Stuart Clark

Five memorable adverts involving Oscar winners

After an Oscars ceremony where everything possible has been said about Ellen DeGeneres’ star-studded selfie taking over Twitter, and poor Mr. DiCaprio still awaiting a much-deserved win, it seems a good time to take a different tack.

Ikea – Directed by Spike Jonze

A subversive streak has characterized Spike Jonze’s film career, and it’s that unconventional style which makes his ‘Lamp’ advert for Ikea so memorable. The setup shows a woman kissing her fading lamp goodbye, and leaving it outside – followed by faux-melodramatic shots of the lamp looking lonely in the rain, with the new lamp installed inside. It’s enough to elicit a bit of sadness, until the premise is turned on its head, as a matter-of-fact individual enters the screen, to ask “do any of you feel bad for this lamp? That is because you crazy, it has no feelings, and the new one is much better.” Witty, original, and the first time around – a genuinely surprising twist.

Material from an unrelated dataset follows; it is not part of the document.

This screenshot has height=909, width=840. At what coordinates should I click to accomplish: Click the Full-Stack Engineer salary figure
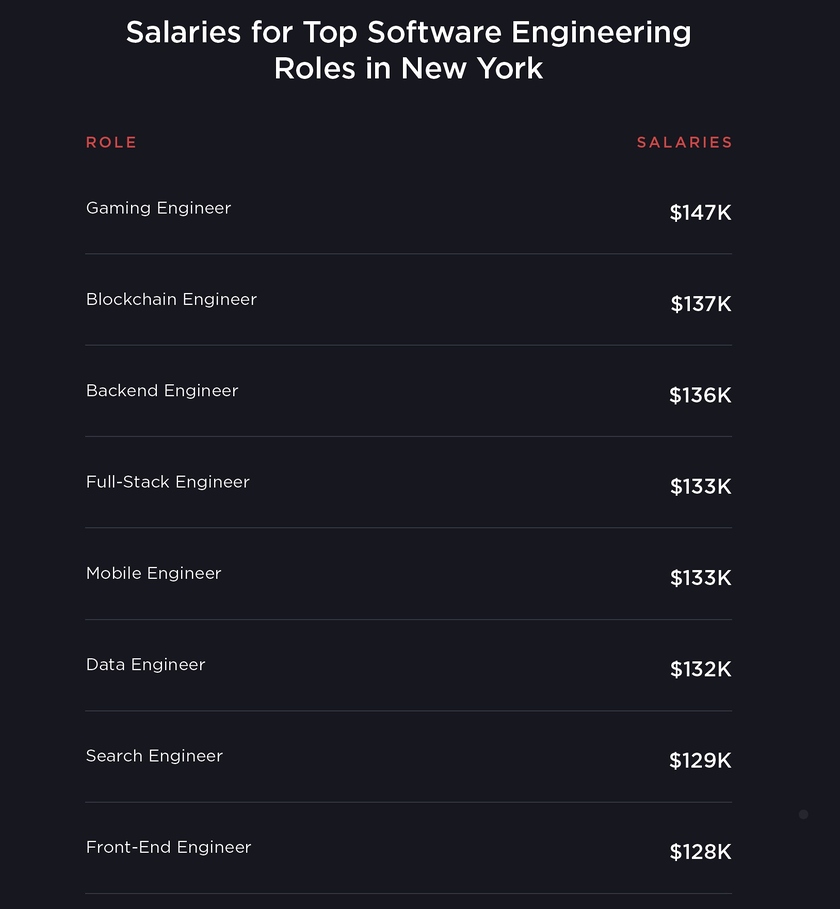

DirecTV: ‘Misery’ – Starring Kathy Bates

Intelligently using a renowned film to create a memorable advert, DirecTV reunited Kathy Bates and James Caan, stars of cinematic classic Misery to promote satellite TV service DirecTV. By using Misery’s most graphic scene to make the point that cancelling DirecTV, which has more HD sports than other providers would be crueler than chopping off someone else’s foot works, though the tone here is necessarily more lighthearted than the film’s. The voiceover line is a perfectly in-sync call to action – “put an end to the torture, and hook up your new flatscreen to DirecTV”. It’s funny, persuasive, and as comfortingly familiar as a film about a foot amputation could be.

American Express: ‘My Card, My Life’ – Starring Robert De Niro

Despite starring in some less than stellar films in recent decades, Robert De Niro’s aura makes him a big draw for any product. This American Express advert intelligently combines De Niro’s own stardom with the city he is associated with – New York. Furthermore, the use of De Niro’s evocative voiceover, and the focus on NYC’s multicultural nature, expands the demographic which the advert is likely to draw in. American Express is then introduced subtly at the end, tying the product to the Oscar-winning actor, and the famed city. It’s an almost flawless piece of advertising.

Smirnoff: ‘Smarienberg’ – Directed by Michel Gondry

Whilst Vodka brands like Grey Goose have focused their advertising on superior taste, the same tack would likely have failed for the more inexpensive, non-premium Smirnoff. So, the focus is distilled (pardon the pun) down to one element – excitement. The advert works as a stylish action piece, frequently cutting scene to give an all-action feel reminiscent of early Tarantino. Less whimsical than Gondry’s film work, the rebellious, slightly surreal aesthetic worked for Smirnoff, and is still visible in their recent ‘The Apple Bite’ ad campaign for Smirnoff’s apple vodka.

Nespresso: ‘Like a Star’ – Starring George Clooney

Giving star power a self-deprecating touch provided a wonderful springboard for Nespresso’s latest ad campaign. Nespresso promote their ability to make all their customers feel ‘special’ through a campaign which comically undercuts the Oscar winner’s fame. The use of a subversive twist is used to great effect here – George (we’re on first name terms) is invited into a closed Nespresso shop with the words “only because it’s you, Mr. Clooney”. It all seems rather cloying, until the same invitation is given to the next customer, who obliviously tells Clooney “when I come here, I always feel like a star. Don’t you?”. It’s an understated and subtle, yet genuinely persuasive piece of advertising.